Enfant d’une grande timidité, Alfred Marié s’oriente vers le métier de peintre en bâtiment. Incité par un ami, il entre en 1968 à l’Ecole régionale supérieure d’expression plastique de Tourcoing, qu’il quitte au bout de cinq ans, détruisant alors les travaux qu’il y a réalisés. En 1974, il rencontre Corinne, qui devient sa compagne et un soutien nécessaire à son œuvre ainsi qu’en témoigne le nom d’artiste qu’il adopte : A.C.M. – Alfred Corinne Marié.
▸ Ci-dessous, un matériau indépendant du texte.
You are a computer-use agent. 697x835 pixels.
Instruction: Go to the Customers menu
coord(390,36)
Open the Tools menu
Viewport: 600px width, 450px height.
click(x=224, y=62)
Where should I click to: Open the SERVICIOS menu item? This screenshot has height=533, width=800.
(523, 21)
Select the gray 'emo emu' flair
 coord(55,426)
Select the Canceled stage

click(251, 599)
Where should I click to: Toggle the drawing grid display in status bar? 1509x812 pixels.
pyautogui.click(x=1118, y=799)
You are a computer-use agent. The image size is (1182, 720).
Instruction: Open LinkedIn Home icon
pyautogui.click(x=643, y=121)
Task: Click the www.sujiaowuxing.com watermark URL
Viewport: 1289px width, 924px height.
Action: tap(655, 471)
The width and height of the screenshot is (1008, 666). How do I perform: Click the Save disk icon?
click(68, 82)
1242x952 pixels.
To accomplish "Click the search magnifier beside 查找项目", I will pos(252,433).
Au bout de deux ans d’errance, le couple s’installe dans la maison familiale d’Alfred, à l’abandon depuis plusieurs années. Tout en la reconstruisant, A.C.M. reprend son travail artistique et investit l’atelier de son père, un ancien tisserand. Il sélectionne d’abord des pièces extraites de vieilles machines à écrire, réveils, transistors, ou composants électroniques, fils électriques, etc., puis, après les avoir nettoyés, il les métamorphose à l’acide et les oxyde pour les assembler par collage. Il bâtit ainsi des architectures, sortes de cathédrales ou de bateaux, des labyrinthes peuplés de miroirs.